(For last week)
I have been keeping an eye on Australia’s Abbe May for a little while now, as her talent for blending mesmerising pop landscapes with blistering guitar reminiscent of the Palm Desert Scene is a combination that I like the sound of a lot. But her second album is less guitar heavy yet amped up on the cavernous sounding atmosphere. Karmageddon is perhaps what her self-described ‘doom-pop’ label refers to best with a foreboding haze surrounding the catchiest chorus I’ve heard all year, minimal synth murmurs underneath each verse and pounding drums that eerily border the line between real and mechanical. Of course the real highlight is her vocals which have been said to be stuck somewhere between PJ Harvey and Nick Cave, in a come back and haunt you in your dreams fashion. The flitting between a controlling indoor voice and a soothing siren certainly sticks the middle ground well. Addictive as it is scary, long I hope that Abbe May continues to make the fascinating music that she does.
(For two weeks ago)
In a world where everyone seemingly has to label everything in order to give music a common reference point, you could easily pass The Qemists off as a British Pendulum clone, but if they are, they are for my money a damn sight better than them.

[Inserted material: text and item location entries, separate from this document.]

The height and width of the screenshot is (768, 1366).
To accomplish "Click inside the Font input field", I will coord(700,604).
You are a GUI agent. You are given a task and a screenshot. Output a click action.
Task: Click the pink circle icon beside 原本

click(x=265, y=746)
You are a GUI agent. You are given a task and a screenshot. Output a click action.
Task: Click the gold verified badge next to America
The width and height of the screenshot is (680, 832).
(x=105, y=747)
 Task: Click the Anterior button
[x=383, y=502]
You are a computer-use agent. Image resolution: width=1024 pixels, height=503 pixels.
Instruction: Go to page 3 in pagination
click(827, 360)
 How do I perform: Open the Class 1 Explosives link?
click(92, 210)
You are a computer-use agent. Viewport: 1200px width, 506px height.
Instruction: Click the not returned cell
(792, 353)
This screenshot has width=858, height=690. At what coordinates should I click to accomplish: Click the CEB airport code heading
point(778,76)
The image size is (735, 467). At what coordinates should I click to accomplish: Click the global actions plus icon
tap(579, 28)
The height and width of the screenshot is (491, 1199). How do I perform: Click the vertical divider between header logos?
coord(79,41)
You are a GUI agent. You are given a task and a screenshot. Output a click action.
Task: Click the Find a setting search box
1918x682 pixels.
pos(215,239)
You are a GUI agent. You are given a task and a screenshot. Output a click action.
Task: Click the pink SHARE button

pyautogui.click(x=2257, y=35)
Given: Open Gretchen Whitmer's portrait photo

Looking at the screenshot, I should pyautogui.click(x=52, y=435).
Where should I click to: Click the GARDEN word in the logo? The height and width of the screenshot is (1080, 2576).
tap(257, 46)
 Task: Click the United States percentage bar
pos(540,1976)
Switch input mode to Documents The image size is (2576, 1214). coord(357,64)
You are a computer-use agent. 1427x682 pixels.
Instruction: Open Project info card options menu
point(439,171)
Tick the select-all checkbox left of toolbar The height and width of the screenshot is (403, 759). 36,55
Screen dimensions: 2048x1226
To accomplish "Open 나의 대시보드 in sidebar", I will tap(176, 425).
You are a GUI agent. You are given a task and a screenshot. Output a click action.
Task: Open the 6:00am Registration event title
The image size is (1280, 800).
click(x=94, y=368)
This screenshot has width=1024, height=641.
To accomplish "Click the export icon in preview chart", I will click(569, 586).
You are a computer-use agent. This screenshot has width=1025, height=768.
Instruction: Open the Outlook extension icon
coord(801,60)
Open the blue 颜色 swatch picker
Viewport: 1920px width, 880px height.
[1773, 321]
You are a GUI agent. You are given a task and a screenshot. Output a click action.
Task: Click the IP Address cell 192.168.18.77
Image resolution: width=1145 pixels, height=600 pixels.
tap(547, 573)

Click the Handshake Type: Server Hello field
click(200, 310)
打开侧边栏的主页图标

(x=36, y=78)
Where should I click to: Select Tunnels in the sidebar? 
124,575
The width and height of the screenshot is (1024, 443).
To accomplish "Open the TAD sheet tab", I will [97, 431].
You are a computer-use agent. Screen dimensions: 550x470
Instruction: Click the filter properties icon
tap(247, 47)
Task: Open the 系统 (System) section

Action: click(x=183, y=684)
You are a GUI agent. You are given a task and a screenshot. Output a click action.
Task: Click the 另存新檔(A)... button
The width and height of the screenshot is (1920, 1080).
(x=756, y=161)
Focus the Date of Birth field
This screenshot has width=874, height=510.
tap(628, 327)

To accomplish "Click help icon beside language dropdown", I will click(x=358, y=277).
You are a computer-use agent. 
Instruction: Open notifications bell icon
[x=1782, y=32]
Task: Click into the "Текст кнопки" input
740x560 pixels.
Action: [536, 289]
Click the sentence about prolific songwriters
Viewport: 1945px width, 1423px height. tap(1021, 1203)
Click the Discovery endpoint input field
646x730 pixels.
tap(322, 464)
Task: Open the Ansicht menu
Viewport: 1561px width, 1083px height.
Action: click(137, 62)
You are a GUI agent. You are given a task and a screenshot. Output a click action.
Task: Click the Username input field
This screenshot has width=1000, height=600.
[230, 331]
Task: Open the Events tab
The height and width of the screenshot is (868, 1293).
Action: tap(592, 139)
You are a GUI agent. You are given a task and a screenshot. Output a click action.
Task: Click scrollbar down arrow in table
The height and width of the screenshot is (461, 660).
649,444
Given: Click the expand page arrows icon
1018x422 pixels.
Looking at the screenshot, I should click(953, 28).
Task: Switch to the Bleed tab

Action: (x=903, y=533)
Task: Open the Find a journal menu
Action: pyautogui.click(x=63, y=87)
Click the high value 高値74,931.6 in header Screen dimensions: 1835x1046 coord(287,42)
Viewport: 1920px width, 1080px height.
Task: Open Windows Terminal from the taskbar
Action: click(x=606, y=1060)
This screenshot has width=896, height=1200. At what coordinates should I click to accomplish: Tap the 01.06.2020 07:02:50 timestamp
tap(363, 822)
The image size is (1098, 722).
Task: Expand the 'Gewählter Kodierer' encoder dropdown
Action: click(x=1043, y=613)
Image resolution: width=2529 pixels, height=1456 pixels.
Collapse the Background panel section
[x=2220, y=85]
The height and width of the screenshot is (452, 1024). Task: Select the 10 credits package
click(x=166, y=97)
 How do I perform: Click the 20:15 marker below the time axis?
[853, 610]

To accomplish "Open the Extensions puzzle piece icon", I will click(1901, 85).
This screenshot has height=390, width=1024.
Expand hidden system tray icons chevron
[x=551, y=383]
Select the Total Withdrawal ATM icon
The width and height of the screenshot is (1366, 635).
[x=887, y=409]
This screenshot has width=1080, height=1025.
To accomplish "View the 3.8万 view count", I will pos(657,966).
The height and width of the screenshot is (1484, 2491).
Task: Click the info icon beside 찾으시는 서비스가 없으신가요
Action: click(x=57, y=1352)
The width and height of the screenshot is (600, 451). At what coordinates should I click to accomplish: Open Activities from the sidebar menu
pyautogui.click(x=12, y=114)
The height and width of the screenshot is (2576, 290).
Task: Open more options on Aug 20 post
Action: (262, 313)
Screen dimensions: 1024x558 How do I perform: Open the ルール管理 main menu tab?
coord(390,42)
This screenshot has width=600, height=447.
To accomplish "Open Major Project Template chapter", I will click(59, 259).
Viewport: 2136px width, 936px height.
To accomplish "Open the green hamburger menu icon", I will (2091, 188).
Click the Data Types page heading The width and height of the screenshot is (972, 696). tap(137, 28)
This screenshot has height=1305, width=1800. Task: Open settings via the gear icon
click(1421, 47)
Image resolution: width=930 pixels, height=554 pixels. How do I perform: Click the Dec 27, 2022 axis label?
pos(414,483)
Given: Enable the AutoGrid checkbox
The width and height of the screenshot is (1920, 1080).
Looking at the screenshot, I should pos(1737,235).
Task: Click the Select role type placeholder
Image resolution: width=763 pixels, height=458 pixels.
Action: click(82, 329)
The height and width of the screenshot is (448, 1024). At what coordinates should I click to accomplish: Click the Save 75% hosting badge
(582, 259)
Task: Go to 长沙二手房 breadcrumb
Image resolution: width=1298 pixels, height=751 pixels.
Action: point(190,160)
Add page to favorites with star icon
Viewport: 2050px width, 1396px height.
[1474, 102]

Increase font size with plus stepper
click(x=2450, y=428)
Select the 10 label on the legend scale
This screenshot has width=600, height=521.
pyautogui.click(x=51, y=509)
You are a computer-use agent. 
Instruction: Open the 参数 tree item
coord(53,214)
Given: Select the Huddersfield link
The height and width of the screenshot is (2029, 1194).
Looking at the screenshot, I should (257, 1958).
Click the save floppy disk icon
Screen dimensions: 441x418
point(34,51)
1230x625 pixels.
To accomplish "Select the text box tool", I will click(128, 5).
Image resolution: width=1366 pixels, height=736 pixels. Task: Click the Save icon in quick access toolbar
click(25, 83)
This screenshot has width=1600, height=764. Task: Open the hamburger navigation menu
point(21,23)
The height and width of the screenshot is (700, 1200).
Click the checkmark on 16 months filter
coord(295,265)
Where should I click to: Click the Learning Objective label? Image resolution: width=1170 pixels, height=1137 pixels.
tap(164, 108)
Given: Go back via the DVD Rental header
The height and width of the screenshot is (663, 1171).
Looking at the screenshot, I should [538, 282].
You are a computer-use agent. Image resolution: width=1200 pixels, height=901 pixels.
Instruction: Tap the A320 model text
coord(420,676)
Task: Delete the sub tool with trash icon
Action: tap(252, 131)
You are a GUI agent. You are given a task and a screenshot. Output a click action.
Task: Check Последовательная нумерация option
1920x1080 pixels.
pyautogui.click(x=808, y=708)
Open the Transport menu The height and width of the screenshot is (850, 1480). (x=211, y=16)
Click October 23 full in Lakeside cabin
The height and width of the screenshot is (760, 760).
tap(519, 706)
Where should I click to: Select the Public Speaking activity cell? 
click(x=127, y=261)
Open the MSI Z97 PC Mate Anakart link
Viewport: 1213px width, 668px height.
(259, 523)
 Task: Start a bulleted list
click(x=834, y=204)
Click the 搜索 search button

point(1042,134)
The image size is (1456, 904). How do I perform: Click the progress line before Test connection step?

And I say this as a Pendulum fan. Around a year after the release of their free download of Be Electric VIP, comes Change The Way I Feel, a song that sounds like it was written with the charts in mind, but still maintaining their trademark sense of identity. It flows with the viscosity of any Top 40 drum ‘n’ bass, but with the added dose of live guitar and surprisingly face-churning synths. Bass not so much pummels but repeatedly stomps anyone into submission and the half-time drumstep breakdown near the end showcases the synth at its most prominent crushing capabilities, even more vicious than at full speed. If you have yet to listen to The Qemists, I recommend in doing so as Brighton’s trio have yet to make a massive impact in the chart but judging by the excellent quality and accessibility of their latest work, it is only a matter of time. Their third album can’t come soon enough.